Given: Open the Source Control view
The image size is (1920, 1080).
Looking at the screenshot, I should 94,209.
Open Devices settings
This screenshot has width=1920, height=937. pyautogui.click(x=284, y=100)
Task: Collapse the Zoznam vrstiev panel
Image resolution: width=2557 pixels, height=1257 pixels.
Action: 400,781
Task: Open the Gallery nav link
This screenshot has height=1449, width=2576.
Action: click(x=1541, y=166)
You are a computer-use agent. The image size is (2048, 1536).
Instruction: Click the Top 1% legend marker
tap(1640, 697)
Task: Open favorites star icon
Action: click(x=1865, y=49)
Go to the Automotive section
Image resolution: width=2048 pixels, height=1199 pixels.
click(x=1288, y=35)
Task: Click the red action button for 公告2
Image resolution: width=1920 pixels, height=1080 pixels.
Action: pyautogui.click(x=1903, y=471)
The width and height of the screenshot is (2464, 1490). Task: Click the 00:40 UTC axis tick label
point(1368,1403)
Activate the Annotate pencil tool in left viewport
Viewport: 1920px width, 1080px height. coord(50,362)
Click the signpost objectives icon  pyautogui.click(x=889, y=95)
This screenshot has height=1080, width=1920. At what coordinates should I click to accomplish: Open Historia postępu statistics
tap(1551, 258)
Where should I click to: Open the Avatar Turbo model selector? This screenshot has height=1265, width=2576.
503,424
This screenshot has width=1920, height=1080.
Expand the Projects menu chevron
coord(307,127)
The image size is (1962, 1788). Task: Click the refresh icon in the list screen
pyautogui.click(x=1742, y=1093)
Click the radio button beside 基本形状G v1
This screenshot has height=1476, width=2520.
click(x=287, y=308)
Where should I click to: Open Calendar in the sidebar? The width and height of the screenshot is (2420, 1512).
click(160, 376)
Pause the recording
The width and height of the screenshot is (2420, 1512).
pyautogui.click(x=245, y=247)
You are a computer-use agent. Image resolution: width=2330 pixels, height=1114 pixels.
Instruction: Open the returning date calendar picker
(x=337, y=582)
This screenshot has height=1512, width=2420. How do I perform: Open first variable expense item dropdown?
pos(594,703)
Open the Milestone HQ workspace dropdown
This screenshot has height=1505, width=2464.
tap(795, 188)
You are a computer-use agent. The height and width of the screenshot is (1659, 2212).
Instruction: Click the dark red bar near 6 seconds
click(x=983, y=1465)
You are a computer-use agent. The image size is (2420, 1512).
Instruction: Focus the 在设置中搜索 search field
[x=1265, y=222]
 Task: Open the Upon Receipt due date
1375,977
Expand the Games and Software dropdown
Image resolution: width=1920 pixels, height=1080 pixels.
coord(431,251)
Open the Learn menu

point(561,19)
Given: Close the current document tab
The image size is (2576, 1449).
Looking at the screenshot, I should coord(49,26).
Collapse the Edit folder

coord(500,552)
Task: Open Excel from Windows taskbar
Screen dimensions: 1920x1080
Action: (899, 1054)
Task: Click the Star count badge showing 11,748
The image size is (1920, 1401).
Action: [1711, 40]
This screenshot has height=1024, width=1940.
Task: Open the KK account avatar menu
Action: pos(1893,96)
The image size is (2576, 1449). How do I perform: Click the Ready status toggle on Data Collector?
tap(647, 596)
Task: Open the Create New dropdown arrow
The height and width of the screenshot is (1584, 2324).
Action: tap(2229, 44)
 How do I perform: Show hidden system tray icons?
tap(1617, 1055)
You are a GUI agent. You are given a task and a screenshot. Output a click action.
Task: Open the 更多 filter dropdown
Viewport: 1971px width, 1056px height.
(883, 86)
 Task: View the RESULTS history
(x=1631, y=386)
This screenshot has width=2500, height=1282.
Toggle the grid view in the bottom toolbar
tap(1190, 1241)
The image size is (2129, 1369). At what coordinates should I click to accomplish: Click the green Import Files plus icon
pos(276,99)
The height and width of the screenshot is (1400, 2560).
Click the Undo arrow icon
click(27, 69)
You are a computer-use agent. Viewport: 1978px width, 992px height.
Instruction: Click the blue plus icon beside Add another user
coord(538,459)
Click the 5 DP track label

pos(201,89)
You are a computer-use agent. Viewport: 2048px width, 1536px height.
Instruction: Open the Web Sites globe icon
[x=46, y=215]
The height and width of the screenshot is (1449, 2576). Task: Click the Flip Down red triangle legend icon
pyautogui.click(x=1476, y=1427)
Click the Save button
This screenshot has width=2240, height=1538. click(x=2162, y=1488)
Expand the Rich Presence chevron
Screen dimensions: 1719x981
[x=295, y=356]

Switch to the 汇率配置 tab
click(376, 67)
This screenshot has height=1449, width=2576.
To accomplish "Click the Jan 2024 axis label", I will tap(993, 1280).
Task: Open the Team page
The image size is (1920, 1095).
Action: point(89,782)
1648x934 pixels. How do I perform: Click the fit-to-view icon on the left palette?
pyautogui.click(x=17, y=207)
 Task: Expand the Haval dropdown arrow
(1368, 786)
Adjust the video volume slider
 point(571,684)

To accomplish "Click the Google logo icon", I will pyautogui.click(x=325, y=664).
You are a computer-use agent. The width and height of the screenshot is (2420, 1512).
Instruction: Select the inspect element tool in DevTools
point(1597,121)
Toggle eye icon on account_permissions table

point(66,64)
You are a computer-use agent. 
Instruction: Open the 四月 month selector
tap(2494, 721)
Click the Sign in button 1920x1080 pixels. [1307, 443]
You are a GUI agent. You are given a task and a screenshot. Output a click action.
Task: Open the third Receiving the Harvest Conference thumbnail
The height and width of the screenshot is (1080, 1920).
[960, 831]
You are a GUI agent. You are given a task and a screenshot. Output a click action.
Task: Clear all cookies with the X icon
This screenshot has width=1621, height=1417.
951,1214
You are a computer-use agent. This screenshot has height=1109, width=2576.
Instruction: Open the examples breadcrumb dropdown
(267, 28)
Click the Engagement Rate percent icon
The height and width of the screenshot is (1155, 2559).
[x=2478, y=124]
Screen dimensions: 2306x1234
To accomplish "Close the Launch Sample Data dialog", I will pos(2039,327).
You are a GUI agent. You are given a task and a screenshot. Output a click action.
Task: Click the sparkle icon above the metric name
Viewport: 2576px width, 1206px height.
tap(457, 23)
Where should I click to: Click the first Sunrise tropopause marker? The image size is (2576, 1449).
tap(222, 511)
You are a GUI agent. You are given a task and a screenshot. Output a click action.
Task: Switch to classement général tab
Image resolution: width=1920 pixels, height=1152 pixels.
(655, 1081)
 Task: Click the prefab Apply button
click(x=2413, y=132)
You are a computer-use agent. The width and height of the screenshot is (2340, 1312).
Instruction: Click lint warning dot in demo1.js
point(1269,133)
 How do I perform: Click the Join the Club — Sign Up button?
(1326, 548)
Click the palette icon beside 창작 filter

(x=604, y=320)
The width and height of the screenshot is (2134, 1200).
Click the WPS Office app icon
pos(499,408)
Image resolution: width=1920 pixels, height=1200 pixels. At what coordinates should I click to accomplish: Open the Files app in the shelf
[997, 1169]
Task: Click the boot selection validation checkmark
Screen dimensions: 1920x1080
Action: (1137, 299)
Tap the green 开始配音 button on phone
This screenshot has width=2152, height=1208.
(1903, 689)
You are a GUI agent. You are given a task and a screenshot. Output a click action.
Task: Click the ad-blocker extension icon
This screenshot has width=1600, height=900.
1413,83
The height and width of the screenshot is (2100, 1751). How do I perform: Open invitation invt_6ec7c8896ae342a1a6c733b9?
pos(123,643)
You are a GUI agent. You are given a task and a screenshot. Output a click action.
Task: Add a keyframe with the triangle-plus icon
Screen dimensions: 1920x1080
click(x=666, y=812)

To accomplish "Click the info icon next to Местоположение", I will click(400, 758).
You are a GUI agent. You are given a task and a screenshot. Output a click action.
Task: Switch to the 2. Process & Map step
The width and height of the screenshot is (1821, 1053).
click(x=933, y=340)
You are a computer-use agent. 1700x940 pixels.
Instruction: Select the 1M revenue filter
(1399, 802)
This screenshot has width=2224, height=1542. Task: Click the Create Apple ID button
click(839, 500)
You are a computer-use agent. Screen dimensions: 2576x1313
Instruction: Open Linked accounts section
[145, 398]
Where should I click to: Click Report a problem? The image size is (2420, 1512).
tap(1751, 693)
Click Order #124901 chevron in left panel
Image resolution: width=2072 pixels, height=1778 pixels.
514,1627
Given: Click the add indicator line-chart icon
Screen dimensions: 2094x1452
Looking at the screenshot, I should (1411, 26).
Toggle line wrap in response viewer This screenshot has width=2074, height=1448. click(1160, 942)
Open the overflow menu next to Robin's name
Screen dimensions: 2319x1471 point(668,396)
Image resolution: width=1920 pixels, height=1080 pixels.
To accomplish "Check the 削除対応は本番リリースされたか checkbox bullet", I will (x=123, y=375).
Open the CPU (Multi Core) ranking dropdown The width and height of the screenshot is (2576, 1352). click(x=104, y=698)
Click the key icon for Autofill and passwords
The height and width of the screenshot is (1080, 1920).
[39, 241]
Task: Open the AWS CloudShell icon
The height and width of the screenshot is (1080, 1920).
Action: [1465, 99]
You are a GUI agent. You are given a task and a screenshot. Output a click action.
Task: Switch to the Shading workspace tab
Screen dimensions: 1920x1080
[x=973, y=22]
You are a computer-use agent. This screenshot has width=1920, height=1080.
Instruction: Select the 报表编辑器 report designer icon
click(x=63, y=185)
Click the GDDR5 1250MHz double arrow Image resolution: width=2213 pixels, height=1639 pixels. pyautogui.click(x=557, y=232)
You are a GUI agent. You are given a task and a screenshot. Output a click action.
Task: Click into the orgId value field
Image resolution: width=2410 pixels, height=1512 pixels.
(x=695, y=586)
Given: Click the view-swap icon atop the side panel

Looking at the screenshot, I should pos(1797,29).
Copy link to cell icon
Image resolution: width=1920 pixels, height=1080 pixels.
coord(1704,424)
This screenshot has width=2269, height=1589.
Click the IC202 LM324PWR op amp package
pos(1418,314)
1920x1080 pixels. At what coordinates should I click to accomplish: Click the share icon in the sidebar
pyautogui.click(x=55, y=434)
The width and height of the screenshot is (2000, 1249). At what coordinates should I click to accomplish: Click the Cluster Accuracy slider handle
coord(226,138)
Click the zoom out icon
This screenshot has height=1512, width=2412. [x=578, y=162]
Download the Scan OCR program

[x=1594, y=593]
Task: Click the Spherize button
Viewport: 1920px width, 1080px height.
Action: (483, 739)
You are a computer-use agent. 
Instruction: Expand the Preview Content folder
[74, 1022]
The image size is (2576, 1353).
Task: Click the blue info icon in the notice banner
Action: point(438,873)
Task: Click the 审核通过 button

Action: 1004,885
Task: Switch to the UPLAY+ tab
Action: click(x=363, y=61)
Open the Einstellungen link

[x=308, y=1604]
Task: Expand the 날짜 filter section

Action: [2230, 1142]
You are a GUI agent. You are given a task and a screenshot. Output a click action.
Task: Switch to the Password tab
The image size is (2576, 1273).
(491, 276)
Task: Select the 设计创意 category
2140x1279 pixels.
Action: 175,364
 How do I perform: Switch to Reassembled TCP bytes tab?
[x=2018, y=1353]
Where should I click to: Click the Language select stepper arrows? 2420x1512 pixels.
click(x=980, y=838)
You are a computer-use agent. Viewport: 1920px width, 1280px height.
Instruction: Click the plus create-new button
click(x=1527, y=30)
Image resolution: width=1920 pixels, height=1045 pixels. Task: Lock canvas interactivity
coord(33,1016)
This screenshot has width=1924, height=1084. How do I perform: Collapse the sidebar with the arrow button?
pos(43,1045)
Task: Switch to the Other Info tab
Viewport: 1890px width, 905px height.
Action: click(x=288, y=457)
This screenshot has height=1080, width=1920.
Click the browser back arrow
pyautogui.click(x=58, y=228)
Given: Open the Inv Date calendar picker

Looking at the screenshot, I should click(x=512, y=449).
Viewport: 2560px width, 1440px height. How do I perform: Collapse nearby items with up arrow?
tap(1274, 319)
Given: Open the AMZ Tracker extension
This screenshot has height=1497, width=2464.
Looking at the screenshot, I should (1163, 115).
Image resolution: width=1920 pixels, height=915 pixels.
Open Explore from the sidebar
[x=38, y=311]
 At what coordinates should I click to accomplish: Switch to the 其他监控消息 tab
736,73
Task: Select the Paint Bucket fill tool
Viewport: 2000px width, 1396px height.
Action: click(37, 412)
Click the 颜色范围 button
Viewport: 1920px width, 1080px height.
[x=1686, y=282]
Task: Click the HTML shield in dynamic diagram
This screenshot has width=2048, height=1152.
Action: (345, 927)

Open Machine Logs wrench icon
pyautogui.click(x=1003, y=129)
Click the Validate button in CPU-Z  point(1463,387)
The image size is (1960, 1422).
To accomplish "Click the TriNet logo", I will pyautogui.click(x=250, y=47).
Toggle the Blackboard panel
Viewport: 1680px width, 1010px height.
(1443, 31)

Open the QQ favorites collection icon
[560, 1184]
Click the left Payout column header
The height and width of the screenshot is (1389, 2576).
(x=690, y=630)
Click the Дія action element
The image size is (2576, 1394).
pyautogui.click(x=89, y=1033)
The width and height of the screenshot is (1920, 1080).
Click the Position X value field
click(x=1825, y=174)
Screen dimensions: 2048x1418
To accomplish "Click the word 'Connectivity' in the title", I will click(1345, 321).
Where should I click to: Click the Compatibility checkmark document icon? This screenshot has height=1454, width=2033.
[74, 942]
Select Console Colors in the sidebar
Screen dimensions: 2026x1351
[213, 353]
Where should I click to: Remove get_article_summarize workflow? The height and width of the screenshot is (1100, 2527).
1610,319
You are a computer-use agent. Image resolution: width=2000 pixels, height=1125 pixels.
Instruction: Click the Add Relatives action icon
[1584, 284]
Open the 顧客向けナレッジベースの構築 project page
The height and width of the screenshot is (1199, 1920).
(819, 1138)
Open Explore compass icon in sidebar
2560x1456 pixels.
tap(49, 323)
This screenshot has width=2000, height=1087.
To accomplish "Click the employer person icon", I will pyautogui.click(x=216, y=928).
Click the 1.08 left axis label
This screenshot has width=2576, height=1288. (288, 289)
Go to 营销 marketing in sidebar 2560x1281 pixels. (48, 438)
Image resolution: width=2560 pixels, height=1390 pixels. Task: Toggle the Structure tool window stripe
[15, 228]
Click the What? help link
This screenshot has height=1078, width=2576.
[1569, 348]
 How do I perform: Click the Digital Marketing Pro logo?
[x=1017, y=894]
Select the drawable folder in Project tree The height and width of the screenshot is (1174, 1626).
──────────────────────────────
From the entries above, copy every line containing the word "workspace".

Open the Milestone HQ workspace dropdown
Task: Switch to the Shading workspace tab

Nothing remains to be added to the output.